All’inizio della mia ricerca sull’organizzazione personale, circa dieci anni fa, ero attratto da qualsiasi metodo, purché fosse chiaro e apparisse logico. Dopo molti anni ho capito che la logica non è sufficiente, perché si corre il rischio di cadere nella pseudoscienza. Questo termine fa riferimento a quelle credenze, metodologie o pratiche che si presentano come scientifiche, ma che non rispettano i metodi rigorosi e le verifiche empiriche che caratterizzano la scienza. Ecco alcuni indizi per riconoscere la pseudoscienza:

  • Nessuna verifica: Le pseudoscienze spesso si basano su teorie che non possono essere testate o verificate attraverso esperimenti riproducibili.
  • Non falsificabilità : In scienza, una teoria deve essere falsificabile, il che significa che deve essere possibile dimostrare che è falsa. Le pseudoscienze spesso presentano teorie che non possono essere falsificate.

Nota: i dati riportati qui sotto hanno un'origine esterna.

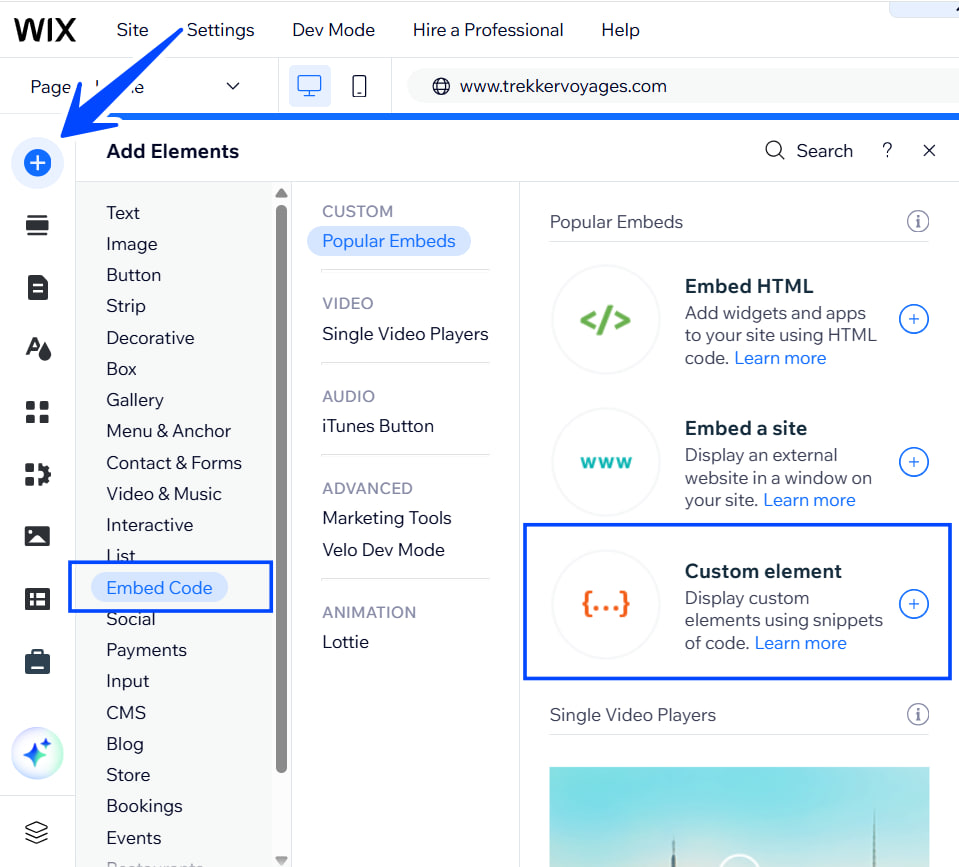This screenshot has height=867, width=959.
Task: Add Embed HTML using plus button
Action: (913, 319)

  • Uso di aneddoti: Le pseudoscienze si affidano spesso a storie e aneddoti personali piuttosto che a prove scientifiche rigorose.
  • Nessuna peer review: Gli pseudoscienziati non pubblicano i loro risultati in riviste scientifiche sottoposte a revisione paritaria.
  • Rifiuto della critica: I sostenitori delle pseudoscienze spesso rifiutano o ignorano le critiche e le prove contrarie.
  • Uso di linguaggio scientifico senza sostanza: Le pseudoscienze possono utilizzare termini tecnici o scientifici senza aderire ai principi scientifici reali.

È doveroso ricordare che David Allen ha pubblicato una seconda edizione del suo GTD® nel 2015 con un capitolo aggiuntivo dedicato a raccogliere le prove scientifiche a supporto della bontà del metodo.